Exercise prompt:
Drop every image, then reproduce the data exactly as given.

Supplied material:

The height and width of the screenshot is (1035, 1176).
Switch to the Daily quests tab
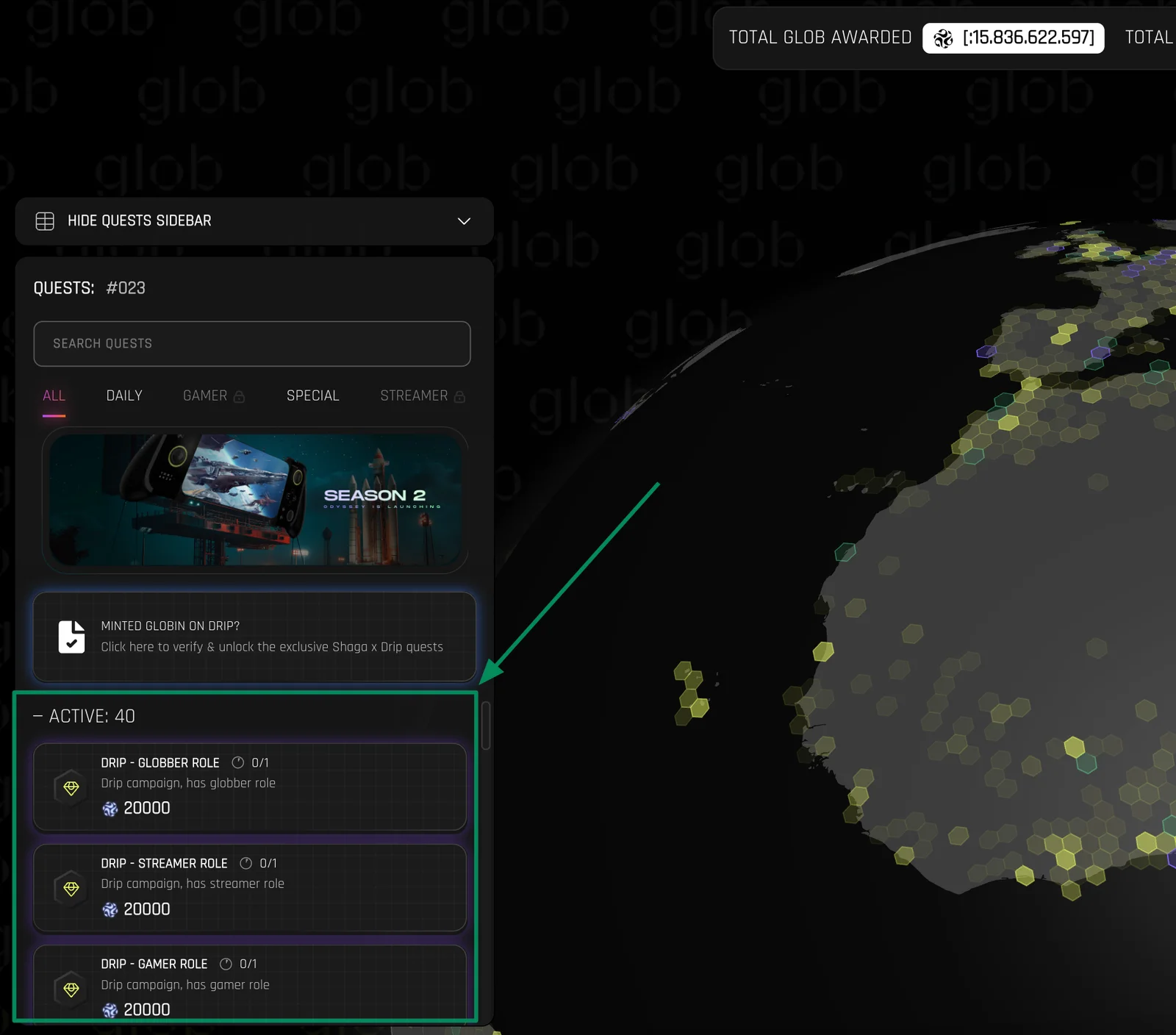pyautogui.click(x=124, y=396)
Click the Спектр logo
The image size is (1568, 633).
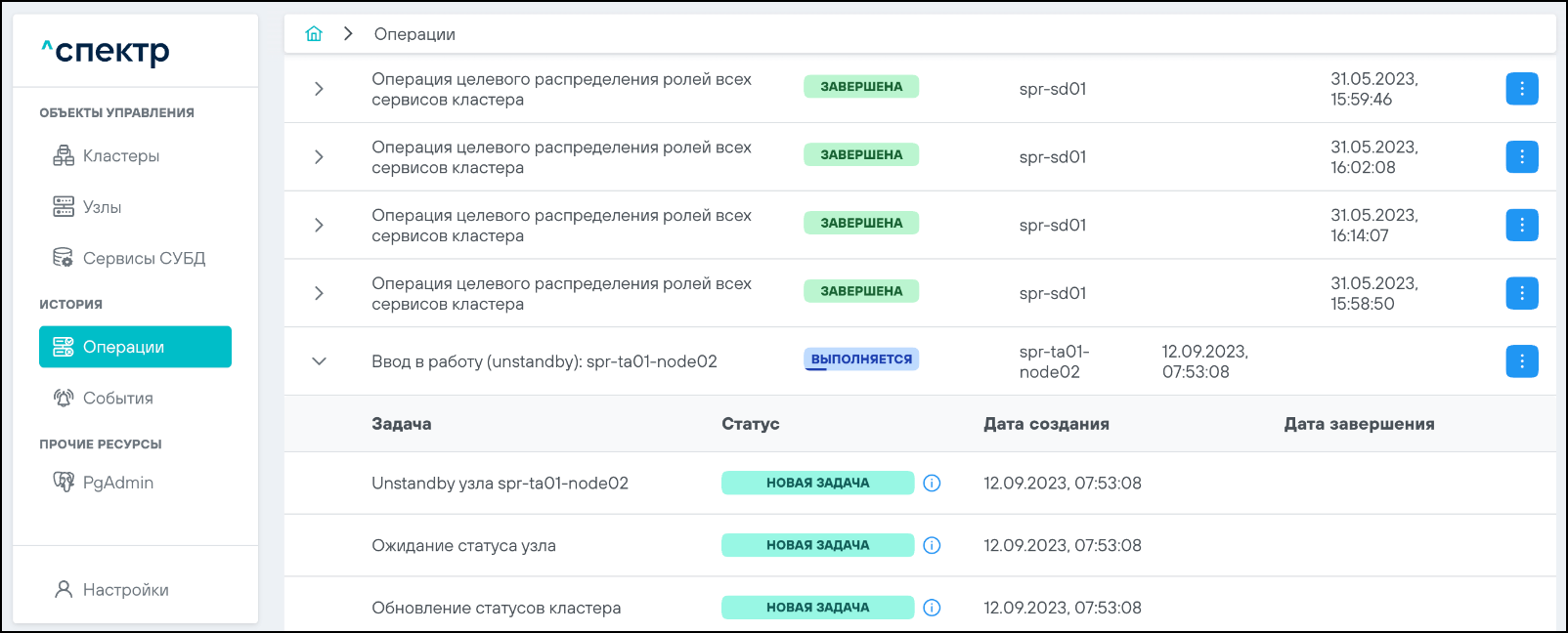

Output for this task:
The height and width of the screenshot is (1035, 1176).
Switch to the Daily quests tab
pyautogui.click(x=124, y=396)
Click the Спектр logo
The image size is (1568, 633).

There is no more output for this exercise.